**WHAT NEEDS TO BE DONE:** Copy the data exactly from the line that contains "Agustus 2021 (1228, 504)" through the line that contains "More Information [button] (138, 2342)", keeping both end lines and leaving out everything else.

**LISTED RECORDS:**
^^^^

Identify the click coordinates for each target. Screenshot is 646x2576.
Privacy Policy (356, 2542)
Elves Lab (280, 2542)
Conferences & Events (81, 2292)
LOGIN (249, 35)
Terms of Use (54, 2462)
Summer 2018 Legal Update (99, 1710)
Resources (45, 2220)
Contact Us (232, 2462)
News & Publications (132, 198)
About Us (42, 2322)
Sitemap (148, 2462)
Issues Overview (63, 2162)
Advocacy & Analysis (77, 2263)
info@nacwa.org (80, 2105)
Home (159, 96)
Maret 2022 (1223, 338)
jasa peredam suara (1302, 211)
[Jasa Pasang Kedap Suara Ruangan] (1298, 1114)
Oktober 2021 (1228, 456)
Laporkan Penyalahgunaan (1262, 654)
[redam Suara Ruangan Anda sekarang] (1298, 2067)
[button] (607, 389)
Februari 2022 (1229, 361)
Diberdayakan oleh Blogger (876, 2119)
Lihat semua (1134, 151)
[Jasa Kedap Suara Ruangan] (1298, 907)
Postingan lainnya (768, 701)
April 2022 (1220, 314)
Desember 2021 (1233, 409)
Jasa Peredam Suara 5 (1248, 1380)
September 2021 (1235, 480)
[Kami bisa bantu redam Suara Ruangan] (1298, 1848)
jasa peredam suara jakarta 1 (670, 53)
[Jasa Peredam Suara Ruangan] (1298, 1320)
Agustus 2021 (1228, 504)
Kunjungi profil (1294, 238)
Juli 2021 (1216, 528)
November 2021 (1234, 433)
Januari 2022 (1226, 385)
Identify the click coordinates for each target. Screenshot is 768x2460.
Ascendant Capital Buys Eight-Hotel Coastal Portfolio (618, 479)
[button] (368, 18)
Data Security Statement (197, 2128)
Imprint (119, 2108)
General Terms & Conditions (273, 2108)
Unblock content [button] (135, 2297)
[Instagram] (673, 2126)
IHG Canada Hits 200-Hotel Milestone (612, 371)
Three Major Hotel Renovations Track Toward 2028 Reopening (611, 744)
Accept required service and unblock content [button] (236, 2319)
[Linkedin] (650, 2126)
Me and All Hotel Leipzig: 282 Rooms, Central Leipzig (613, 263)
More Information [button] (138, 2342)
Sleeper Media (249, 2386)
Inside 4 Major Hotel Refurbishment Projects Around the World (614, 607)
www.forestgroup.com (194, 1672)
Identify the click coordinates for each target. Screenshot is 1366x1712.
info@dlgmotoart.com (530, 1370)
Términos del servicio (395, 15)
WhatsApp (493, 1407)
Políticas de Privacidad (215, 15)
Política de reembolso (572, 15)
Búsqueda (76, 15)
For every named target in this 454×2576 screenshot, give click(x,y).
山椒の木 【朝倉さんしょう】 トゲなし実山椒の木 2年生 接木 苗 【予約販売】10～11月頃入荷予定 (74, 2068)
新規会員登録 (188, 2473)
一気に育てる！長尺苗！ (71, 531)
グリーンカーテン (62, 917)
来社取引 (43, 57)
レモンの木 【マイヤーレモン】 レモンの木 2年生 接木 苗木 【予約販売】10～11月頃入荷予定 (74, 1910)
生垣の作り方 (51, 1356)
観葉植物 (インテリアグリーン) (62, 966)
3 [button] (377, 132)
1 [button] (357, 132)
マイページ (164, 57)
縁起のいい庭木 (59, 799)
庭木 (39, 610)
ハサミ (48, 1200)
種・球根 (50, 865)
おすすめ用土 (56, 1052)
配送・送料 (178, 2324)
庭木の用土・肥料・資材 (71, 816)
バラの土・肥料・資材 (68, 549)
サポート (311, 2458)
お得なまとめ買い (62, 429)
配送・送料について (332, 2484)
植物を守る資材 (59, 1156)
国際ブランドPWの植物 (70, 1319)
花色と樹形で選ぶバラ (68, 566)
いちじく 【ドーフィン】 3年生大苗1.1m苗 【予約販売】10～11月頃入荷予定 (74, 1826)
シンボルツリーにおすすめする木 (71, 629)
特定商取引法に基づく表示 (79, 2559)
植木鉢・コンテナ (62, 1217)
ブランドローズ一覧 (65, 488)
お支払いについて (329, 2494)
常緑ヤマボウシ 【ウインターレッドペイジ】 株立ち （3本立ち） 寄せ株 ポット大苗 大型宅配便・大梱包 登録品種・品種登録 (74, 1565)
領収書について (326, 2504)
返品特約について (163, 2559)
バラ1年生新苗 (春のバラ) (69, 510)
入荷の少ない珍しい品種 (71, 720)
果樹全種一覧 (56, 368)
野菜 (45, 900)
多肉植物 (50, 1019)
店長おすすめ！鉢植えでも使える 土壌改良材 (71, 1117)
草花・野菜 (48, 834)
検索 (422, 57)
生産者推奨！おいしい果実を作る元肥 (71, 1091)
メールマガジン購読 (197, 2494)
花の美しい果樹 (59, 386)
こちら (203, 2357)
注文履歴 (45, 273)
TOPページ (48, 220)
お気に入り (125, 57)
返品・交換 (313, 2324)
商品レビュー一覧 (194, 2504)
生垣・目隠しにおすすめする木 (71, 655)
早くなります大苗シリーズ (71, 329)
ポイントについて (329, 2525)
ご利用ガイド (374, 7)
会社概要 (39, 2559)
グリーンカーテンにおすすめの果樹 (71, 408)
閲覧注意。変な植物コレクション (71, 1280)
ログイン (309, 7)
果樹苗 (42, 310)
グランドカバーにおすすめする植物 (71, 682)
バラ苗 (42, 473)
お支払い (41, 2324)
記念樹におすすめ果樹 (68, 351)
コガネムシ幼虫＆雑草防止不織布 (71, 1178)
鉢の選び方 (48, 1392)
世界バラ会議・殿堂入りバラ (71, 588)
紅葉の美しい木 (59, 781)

^^^^

**SOLVED EXERCISE:**
Agustus 2021 (1228, 504)
Kunjungi profil (1294, 238)
Juli 2021 (1216, 528)
November 2021 (1234, 433)
Januari 2022 (1226, 385)
Identify the click coordinates for each target. Screenshot is 768x2460.
Ascendant Capital Buys Eight-Hotel Coastal Portfolio (618, 479)
[button] (368, 18)
Data Security Statement (197, 2128)
Imprint (119, 2108)
General Terms & Conditions (273, 2108)
Unblock content [button] (135, 2297)
[Instagram] (673, 2126)
IHG Canada Hits 200-Hotel Milestone (612, 371)
Three Major Hotel Renovations Track Toward 2028 Reopening (611, 744)
Accept required service and unblock content [button] (236, 2319)
[Linkedin] (650, 2126)
Me and All Hotel Leipzig: 282 Rooms, Central Leipzig (613, 263)
More Information [button] (138, 2342)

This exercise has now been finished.